Identify, in a continuous way, your web attack surface exposed on the Internet, using Open-Source Software
Glossary
đź“– This section contains the collection of terms used in this post:
- Attack surface: The set of points on the boundary of a system, a system element, or an environment where an attacker can try to enter, cause an effect on, or extract data from it (source).
- Attack vector: An attack vector, or threat vector, is a way for attackers to enter a network or system (source).
- Shadow IT: It is the usage of IT-related hardware or software by a department or individual without the knowledge of the IT or security group within the organization (source).
- Reconnaissance: Techniques and methodology necessary to gather information about your target system secretly (source).

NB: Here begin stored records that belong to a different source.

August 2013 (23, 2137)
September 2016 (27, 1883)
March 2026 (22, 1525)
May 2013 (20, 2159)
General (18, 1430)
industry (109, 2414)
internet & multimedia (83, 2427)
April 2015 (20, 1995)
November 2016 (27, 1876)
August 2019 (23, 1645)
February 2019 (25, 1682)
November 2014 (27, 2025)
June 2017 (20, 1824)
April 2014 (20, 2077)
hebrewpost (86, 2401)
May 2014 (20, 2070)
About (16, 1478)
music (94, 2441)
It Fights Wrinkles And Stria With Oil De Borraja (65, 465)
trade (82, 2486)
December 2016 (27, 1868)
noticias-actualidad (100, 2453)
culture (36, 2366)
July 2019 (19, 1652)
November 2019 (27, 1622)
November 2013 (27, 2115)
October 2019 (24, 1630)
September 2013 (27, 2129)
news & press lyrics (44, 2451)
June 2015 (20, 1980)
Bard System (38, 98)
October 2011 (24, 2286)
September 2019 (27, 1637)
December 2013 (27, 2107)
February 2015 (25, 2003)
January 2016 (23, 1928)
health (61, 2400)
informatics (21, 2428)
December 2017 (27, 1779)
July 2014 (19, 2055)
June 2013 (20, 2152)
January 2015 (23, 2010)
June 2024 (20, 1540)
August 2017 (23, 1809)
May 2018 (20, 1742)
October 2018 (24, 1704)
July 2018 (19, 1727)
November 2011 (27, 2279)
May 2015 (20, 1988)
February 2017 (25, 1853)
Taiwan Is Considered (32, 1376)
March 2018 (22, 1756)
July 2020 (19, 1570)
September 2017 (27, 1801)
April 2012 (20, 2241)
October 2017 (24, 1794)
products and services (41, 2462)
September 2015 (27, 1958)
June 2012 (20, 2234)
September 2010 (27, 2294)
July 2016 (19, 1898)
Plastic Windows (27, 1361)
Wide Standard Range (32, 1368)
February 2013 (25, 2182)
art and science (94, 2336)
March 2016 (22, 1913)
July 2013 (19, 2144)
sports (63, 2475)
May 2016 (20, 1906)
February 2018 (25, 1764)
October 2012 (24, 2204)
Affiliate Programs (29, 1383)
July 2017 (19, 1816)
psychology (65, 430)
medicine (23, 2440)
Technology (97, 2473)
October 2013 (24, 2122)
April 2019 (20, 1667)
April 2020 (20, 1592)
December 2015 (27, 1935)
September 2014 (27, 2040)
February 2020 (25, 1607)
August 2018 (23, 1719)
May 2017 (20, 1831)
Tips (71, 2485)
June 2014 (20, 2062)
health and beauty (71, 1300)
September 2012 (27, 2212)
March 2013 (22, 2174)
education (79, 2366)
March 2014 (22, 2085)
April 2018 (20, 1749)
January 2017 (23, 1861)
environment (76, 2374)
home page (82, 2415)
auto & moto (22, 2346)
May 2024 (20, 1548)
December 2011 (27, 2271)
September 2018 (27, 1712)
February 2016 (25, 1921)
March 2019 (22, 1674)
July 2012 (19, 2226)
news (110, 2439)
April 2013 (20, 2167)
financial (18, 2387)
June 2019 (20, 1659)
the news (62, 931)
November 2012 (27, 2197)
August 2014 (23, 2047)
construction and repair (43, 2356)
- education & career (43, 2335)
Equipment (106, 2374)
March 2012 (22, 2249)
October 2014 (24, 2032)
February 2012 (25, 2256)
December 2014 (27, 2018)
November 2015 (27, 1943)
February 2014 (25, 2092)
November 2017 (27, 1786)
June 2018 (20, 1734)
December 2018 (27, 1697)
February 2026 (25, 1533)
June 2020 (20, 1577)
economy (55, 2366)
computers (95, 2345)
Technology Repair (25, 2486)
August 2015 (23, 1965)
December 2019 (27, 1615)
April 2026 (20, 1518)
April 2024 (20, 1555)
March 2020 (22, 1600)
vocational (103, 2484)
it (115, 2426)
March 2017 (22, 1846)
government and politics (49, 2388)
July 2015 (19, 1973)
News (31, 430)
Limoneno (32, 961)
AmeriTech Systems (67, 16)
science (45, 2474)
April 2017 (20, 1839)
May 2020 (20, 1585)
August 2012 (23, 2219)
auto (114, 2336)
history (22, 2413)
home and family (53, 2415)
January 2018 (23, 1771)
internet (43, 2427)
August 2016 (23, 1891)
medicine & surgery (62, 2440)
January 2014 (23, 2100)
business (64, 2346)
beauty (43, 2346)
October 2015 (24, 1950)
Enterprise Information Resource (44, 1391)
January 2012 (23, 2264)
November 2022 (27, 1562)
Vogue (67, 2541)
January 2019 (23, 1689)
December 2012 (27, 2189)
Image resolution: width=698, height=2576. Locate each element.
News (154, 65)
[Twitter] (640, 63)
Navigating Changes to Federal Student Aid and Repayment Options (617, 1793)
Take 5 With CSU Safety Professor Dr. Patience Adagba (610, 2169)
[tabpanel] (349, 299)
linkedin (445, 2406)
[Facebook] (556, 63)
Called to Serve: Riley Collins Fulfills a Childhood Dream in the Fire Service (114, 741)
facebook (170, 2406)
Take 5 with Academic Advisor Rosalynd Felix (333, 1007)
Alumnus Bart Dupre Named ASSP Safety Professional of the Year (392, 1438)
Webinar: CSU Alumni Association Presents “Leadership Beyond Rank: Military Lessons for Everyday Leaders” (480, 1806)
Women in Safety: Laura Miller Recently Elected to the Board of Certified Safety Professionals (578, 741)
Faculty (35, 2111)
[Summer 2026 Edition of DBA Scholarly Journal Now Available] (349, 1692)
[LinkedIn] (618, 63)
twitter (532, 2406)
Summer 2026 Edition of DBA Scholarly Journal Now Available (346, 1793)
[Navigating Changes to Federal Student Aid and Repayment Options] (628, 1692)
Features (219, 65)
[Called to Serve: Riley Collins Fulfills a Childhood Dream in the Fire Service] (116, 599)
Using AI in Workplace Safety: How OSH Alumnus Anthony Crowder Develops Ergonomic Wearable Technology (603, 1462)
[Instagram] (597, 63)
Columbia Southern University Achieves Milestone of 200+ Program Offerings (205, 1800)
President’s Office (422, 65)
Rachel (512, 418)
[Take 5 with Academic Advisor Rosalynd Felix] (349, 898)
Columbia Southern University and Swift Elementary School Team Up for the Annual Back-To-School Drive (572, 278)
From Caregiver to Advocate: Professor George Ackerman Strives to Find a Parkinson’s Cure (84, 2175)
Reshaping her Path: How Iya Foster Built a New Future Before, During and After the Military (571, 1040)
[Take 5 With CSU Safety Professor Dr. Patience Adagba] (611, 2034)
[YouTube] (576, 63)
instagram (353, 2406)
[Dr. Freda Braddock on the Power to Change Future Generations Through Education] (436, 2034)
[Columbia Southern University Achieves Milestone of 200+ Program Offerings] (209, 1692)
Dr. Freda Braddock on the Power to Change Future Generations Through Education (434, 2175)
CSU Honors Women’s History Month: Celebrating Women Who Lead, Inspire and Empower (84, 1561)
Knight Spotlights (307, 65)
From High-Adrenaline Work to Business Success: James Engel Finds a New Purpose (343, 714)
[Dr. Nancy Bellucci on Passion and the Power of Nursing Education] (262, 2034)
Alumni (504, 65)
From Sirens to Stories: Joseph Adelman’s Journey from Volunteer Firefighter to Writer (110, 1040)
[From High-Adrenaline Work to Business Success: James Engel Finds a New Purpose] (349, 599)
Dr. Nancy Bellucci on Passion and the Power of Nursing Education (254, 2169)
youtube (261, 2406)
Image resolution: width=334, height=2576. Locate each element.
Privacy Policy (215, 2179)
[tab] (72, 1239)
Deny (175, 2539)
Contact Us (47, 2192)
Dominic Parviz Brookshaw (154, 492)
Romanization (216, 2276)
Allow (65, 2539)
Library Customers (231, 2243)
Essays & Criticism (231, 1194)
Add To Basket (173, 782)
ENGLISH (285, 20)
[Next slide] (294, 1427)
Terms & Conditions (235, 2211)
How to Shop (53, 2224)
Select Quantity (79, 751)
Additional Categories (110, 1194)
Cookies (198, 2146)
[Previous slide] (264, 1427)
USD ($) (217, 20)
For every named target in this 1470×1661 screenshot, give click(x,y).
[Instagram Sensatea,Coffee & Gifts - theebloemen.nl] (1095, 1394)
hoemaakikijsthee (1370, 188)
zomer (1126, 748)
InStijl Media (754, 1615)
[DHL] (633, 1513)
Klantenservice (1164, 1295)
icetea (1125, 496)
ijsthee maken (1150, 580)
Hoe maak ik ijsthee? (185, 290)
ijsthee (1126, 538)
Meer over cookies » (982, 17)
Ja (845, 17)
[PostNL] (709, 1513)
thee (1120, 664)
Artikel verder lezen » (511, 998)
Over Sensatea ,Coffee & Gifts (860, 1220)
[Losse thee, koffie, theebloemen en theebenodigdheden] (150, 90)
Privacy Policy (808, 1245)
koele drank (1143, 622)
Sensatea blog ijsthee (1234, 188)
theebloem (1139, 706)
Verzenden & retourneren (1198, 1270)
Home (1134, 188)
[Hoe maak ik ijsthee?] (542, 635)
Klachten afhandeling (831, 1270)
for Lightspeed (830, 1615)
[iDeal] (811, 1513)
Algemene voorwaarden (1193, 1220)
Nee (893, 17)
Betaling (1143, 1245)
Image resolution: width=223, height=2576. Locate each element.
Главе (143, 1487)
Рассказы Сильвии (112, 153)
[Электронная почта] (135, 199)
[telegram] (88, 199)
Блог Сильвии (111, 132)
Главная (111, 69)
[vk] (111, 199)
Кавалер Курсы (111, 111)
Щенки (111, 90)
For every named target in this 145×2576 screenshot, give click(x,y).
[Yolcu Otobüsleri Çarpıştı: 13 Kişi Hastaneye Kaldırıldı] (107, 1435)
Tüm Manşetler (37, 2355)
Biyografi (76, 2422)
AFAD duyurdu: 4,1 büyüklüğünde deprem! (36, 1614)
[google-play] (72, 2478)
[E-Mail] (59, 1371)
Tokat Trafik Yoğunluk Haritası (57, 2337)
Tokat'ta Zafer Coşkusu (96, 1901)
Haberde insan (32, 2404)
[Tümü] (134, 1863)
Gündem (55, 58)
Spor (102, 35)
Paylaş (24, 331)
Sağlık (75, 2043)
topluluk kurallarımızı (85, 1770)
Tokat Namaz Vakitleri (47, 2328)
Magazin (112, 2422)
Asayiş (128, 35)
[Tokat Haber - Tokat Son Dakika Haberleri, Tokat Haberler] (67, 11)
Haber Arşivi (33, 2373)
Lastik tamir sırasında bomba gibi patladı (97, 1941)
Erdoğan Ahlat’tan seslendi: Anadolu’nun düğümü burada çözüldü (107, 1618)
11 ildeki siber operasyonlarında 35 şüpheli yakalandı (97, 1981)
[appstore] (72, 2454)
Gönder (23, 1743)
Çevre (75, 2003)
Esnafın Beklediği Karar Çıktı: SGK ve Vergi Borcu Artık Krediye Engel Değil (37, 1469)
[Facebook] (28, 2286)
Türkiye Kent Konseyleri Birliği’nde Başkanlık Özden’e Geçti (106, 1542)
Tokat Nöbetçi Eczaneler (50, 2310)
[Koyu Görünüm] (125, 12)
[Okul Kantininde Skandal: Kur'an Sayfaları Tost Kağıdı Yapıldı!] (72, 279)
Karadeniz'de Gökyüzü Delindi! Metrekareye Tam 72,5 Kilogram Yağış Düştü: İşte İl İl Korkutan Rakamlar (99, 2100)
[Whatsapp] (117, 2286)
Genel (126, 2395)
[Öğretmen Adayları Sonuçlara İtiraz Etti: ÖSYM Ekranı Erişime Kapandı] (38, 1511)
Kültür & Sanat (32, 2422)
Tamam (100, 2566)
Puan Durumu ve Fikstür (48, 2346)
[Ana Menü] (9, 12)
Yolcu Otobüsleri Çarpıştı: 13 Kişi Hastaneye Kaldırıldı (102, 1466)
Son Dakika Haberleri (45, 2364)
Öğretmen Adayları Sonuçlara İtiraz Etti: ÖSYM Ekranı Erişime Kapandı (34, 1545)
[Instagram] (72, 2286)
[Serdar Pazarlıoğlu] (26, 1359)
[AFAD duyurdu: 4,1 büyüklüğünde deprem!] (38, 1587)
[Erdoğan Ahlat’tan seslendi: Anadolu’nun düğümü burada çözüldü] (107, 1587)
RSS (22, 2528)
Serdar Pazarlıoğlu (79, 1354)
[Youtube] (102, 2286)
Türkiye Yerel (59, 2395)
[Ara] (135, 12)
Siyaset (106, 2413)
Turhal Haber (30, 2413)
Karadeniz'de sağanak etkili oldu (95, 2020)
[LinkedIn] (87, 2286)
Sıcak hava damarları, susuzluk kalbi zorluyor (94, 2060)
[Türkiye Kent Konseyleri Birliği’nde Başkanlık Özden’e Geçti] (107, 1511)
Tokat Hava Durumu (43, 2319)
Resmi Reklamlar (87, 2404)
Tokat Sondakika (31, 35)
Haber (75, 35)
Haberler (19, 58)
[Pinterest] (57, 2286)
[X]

- Red Team exercises: An exercise, reflecting real-world conditions, that is conducted as a simulated adversarial attempt to compromise organizational missions and/or business processes to provide a comprehensive assessment of the security capability of the information system and organization (source).
- Domain name: A label that identifies a network domain using the Domain Naming System (source).
- Certificate transparency: A framework for publicly logging the existence of Transport Layer Security (TLS) certificates as they are issued or observed in a manner that allows anyone to audit CA activity and notice the issuance of suspect certificates as well as to audit the certificate logs themselves (source).
- External Attack Surface Management: External attack surface management (EASM) helps organizations identify and manage risks associated with Internet-facing assets and systems. The goal is to uncover threats that are difficult to detect, such as shadow IT systems, so you can better understand your organization’s true external attack surface (source).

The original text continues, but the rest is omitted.